▶ Extract provided
☆ ☆ ☆ ☆ ☆

It was a great “Why not?” moment — total happenstance driving his crew to do what it could to help. But when he invited the doctors to come on his radio show, he had no idea at the time that major portions of his future were going to be tied to fundraising.
And more or less like that, Owsiak’s Wielka Orkiestra Świątecznej Pomocy, or the Great Orchestra of Christmas Charity (GOCC), was born. “If you’ve ever been poor,” Owsiak says as he prepares to take his first vacation in a good long while, “you know it can be hard. And if you’re poor and sick, even worse. But the problems of the poor are not seen to be problems that affect everyone, though they do.”
The Orkiestra is not an orchestra, though, the name chosen as randomly as the decision to start it and owing to the founders’ collective background in radio and music. And the charity’s main annual event, held on the second Sunday of January, has an impact year-round, and not just at Christmas, like the name might suggest. So with 30 full-timers and a volunteer staff of about 120,000, GOCC has given away almost $160 million over its lifetime, according to Owsiak, who today, in his damned near trademarked red glasses, is a figure of significant note in Poland.
“Every kid that’s born in Poland now is examined with equipment funded by Orkiestra,” says Wiktoria Beczek, journalist at gazeta.pl, an online partner of Gazeta Wyborcza, Poland’s second-biggest newspaper. She first encountered the group 12 years ago, not as a journalist but as a volunteer, pitching in at an event. “I think it was the first time when I felt satisfaction, because I was helping people who needed me,” she says.
Beczek says that Owsiak and his foundation have helped hundreds of thousands of kids. And they need it. Poland has gotten a lot of attention for its economic growth — and for gliding through a financial crisis that hit other countries much harder — but it still has a long way to go. Its GDP per capita remains less than half of Spain’s, and its young people continue to flee for better job prospects in other EU countries. Some 17.1 percent of the population lives below the poverty line, and in recent years, worries have grown about social inequality, including access to health care.
Owsiak’s first effort with that radio show and the doctors was successful enough in its encouragement of cash movement from the have-a-little-mores to the have-a-little-lesses that he formalized things. GOCC became official the following year, in 1993, and it gave voice to an event called the Grand Finale, a fundraising holiday when volunteers flood the streets to collect money, giving donors heart-shaped stickers in return. Stickers that day are damned near ubiquitous. It’s gone online, too — GOCC collected some $300,000 via its website in 2014. And the television special in its first 12 years pulled in more than $60 million for public hospitals that specialize in pediatric cardiac surgery, according to the organization.
Not everyone shares the rosy view of Owsiak’s fundraising, though. Partially on account of the GOCC’s spinoff Woodstock Festival and its connections to rock music and a certain kind of cultural liberalism, Owsiak has drawn some curious heat, and no small amount of hate. Hate that focuses on everything from Owsiak driving a BMW and concerns about cash to philosophical beefs that support the idea that churches should handle all charity and charity should be widespread and not restricted to designated causes, as this creates political “weight.”
Maciej Sroczynski, a priest, fulminating on various right-wing forums — gingerly, as Owsiak has sued and won cases against more aggressive detractors, most recently yesterday — has called out GOCC. Why? Because the funds don’t go to sick children, just to the hospitals, and this consequently unburdens the state “of its obligation to provide health care for its citizens from collected taxes,” Sroczynski says.
Owsiak has heard this before from critics both larger and smaller, and his response remains largely the same: “The Orchestra is going to play [till] the end of the world and one day longer.”

☆ ☆ ☆ ☆ ☆

▶ Information provided
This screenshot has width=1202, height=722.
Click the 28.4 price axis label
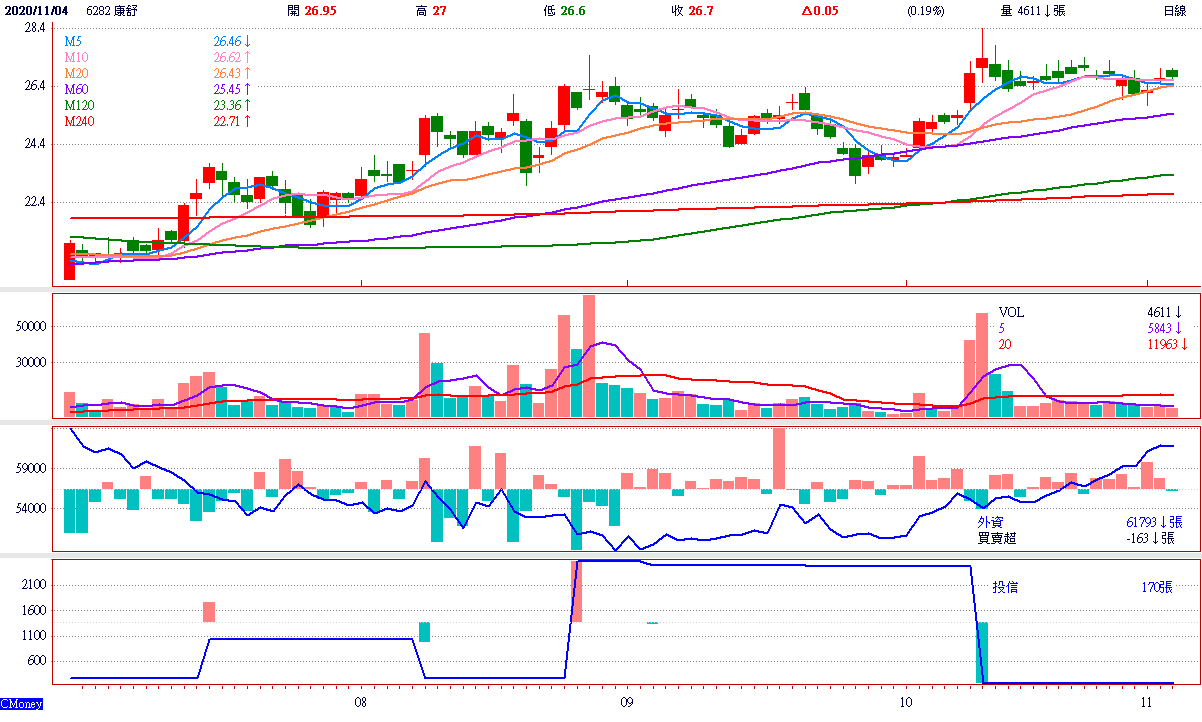pos(35,29)
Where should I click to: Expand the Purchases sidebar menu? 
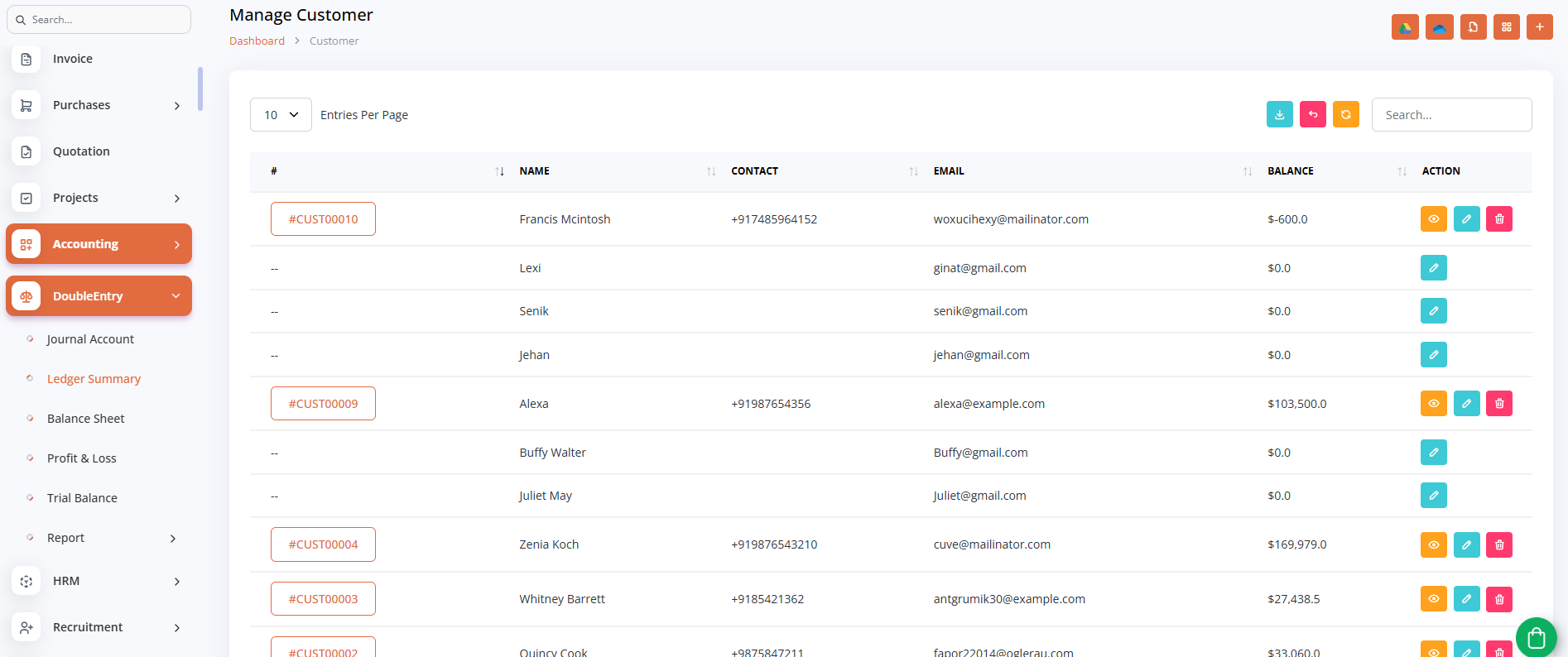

☆ ☆ ☆ ☆ ☆

▶ Instructions
A) Please give the part of the passage on the Great Orchestra of Christmas Charity between "Owsiak’s first effort" and "to the organization.", inclusive, with "Grand Finale" swapped for "Grand Final".
B) In one to three sentences, explain why the priest Maciej Sroczynski objects to GOCC, according to the passage on the Great Orchestra of Christmas Charity.
C) In the passage on the Great Orchestra of Christmas Charity, what do volunteers give donors in return during the Grand Finale?

▶ Exercise responses
A)
Owsiak’s first effort with that radio show and the doctors was successful enough in its encouragement of cash movement from the have-a-little-mores to the have-a-little-lesses that he formalized things. GOCC became official the following year, in 1993, and it gave voice to an event called the Grand Final, a fundraising holiday when volunteers flood the streets to collect money, giving donors heart-shaped stickers in return. Stickers that day are damned near ubiquitous. It’s gone online, too — GOCC collected some $300,000 via its website in 2014. And the television special in its first 12 years pulled in more than $60 million for public hospitals that specialize in pediatric cardiac surgery, according to the organization.

B) He objects because the funds go to hospitals rather than to sick children. In his view, this relieves the state "of its obligation to provide health care for its citizens from collected taxes."

C) Heart-shaped stickers.